# Eureka MDL -advice/video/possible sale



## RoloD (Oct 13, 2010)

Last week I bought a Eureka MDL grinder on eBay from a seller many here have advised was dodgy. I took a risk but the grinder actually seems to be fine:






It's a powerful machine - grinding is very fast, the grind quality is good and the burrs seem in good condition.

My problem is - I can't get on with the doser.

Can anybody suggest a doserless mod?

Or, failing that, would anybody like to make me an offer for the grinder?


----------



## Mrboots2u (May 10, 2013)

Sorry cant help you man, but wanted to say love the video


----------



## Neill (Jun 26, 2013)

Same here, love the video. What's the music?


----------



## RoloD (Oct 13, 2010)

Thanks.

The track is, appropriately, "Grinderman" by "Grinderman" (Nick Cave's rough and dirty band).


----------



## Wobin19 (Mar 19, 2013)

Grinderman are awesome. Great choice!


----------



## glevum (Apr 4, 2013)

MdL looks like new. Well made video as well.


----------



## spune (Oct 3, 2011)

Great video! Alas, I cannot help with the problem.

If you do decide to sell, I would be interested... What sort of price would you be looking for?


----------



## RoloD (Oct 13, 2010)

I will move this to the 'for sale' thread shortly.

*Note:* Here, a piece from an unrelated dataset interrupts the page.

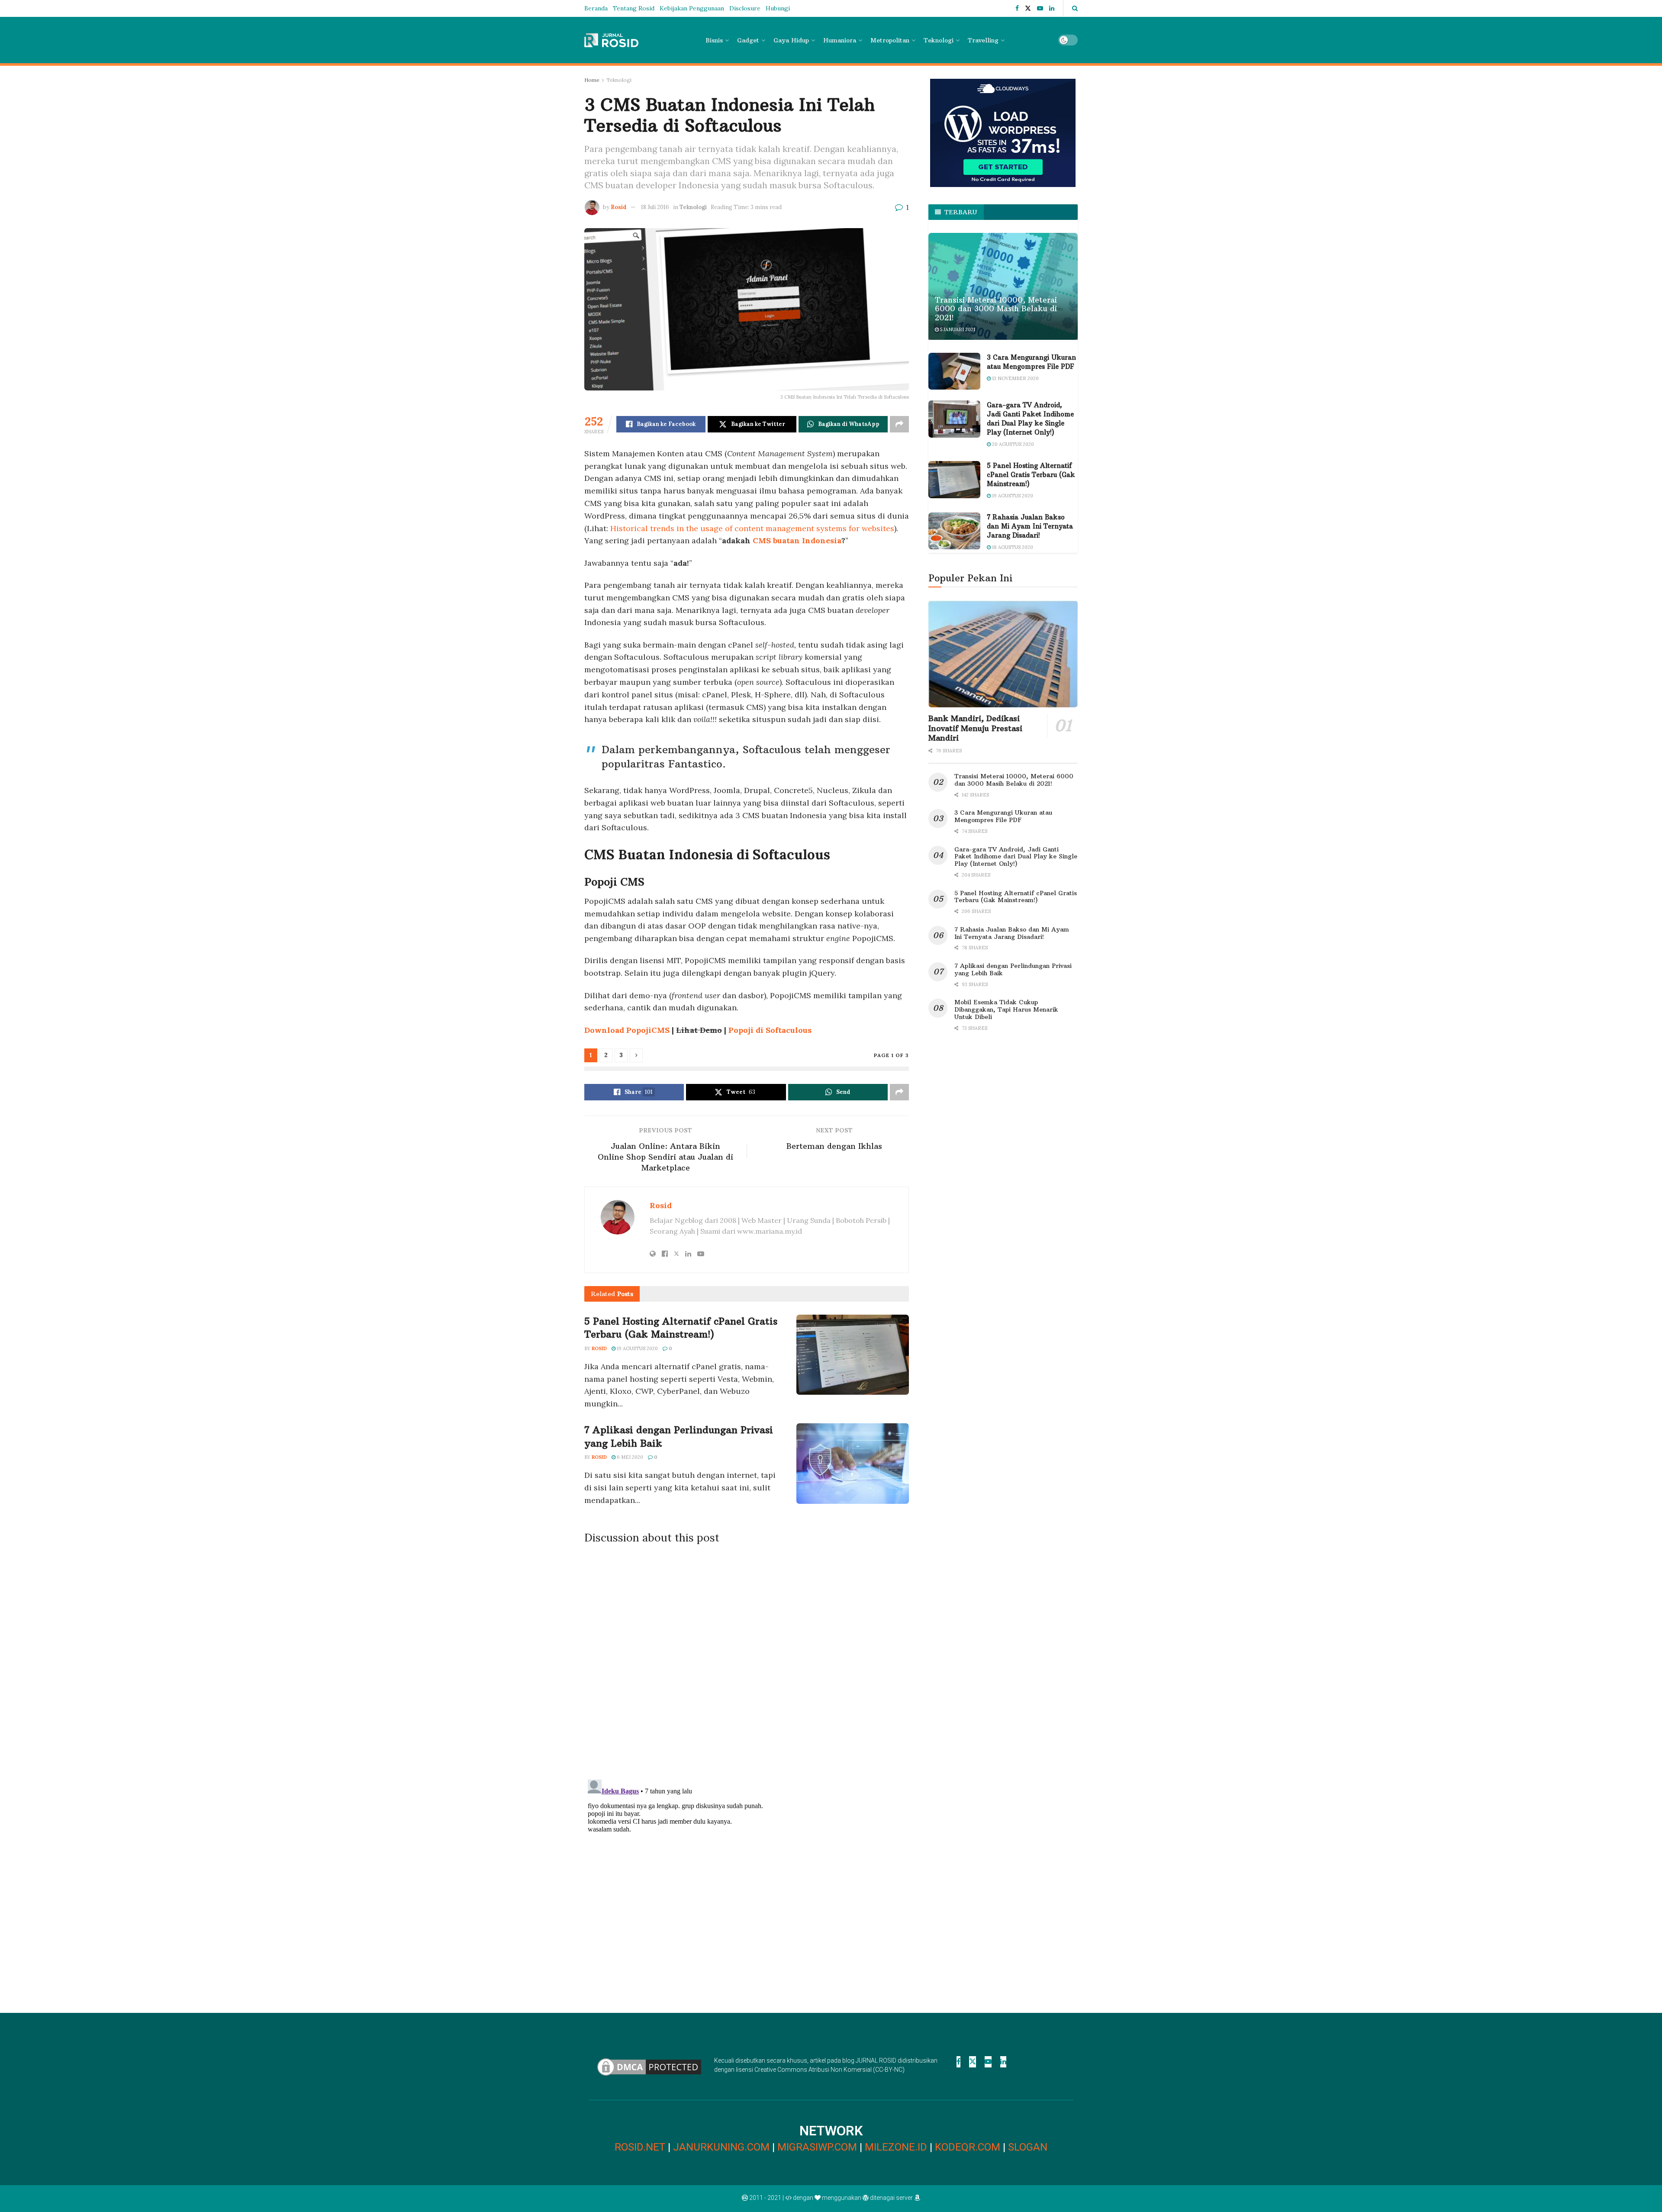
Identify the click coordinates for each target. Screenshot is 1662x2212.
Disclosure (744, 8)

Something more than 200 quid.


----------



## rodabod (Dec 4, 2011)

What's up with the doser? Does it leave a tonne of grinds in it after dosing?


----------



## RoloD (Oct 13, 2010)

The doser does what dosers do. It's quite a large doser, so you need a lot of coffee in for it to function. Which is fine for a café set-up but not so good for my routine of a couple of double espressos in the morning and one after lunch.

I know some people actually like dosers because they can reduce clumping, but I'm not one of them. One the other hand, if there is an easy mod to replace the doser with a shute (can't be that hard) I would consider keeping it. The grinder itself works very well.


----------



## rodabod (Dec 4, 2011)

I have a doser on my Mazzer Mini, and while it's great with a little velcro fuzz attached to one of the wiper blades, it's still slightly time consuming having to clear it down entirely after every grind to reduce stale grinds. Maybe I should bump that let's-make-some-Mazzer-doserless-chutes thread.


----------



## Mrboots2u (May 10, 2013)

The doser on the magnum I previously owned was great, they can function really well and sweep clean.


----------



## RoloD (Oct 13, 2010)

grinder is still here if anyone is interested - or, alternately, has some good advice on making it home-friendly.


----------